■ **TASK REQUIREMENTS**
Start the copy at the line containing "Task: Click the High column header" and run it through the last line of the records. Repeat each line exactly; omit pictures.

■ **DATA UNDER STUDY**
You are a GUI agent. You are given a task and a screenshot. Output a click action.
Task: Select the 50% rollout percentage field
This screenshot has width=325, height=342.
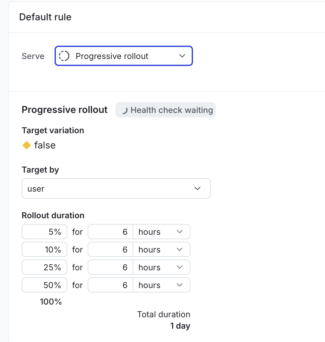[x=44, y=285]
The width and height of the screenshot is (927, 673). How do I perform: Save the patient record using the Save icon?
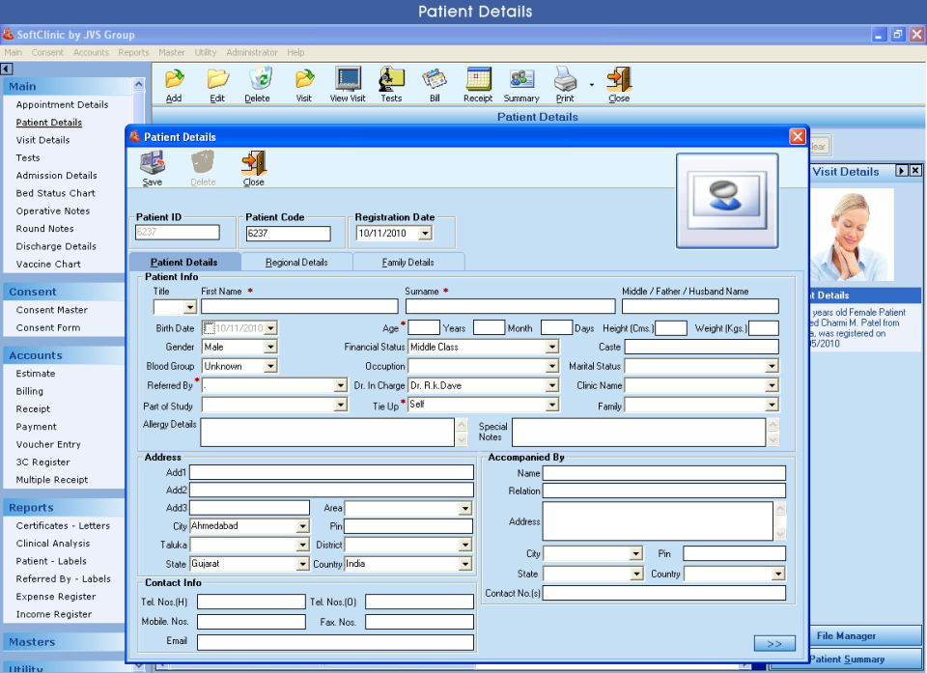(x=152, y=164)
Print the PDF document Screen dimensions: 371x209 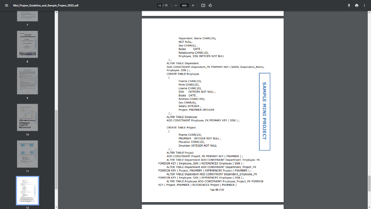[x=357, y=5]
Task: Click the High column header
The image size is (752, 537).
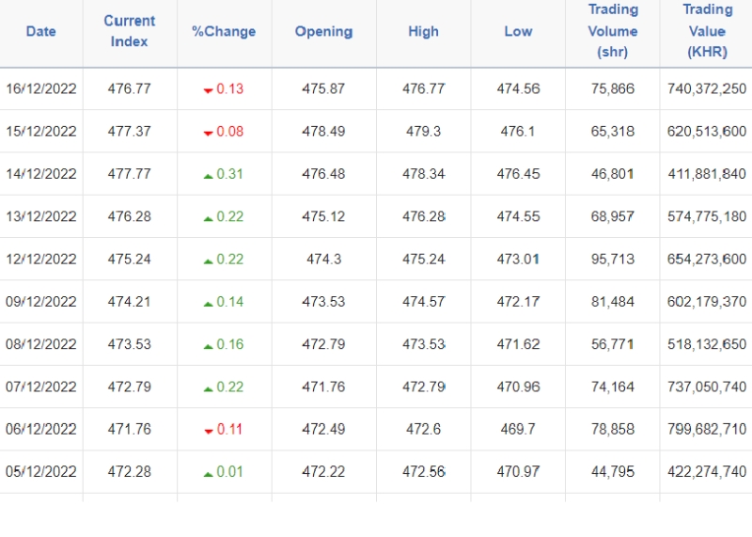Action: click(423, 32)
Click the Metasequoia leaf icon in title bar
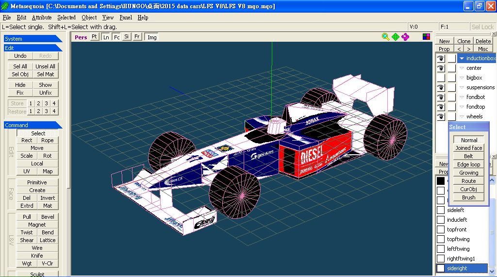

■ **RESULT**
Task: Click the High column header
The image size is (752, 537).
Action: click(423, 32)
Click the Metasequoia leaf icon in title bar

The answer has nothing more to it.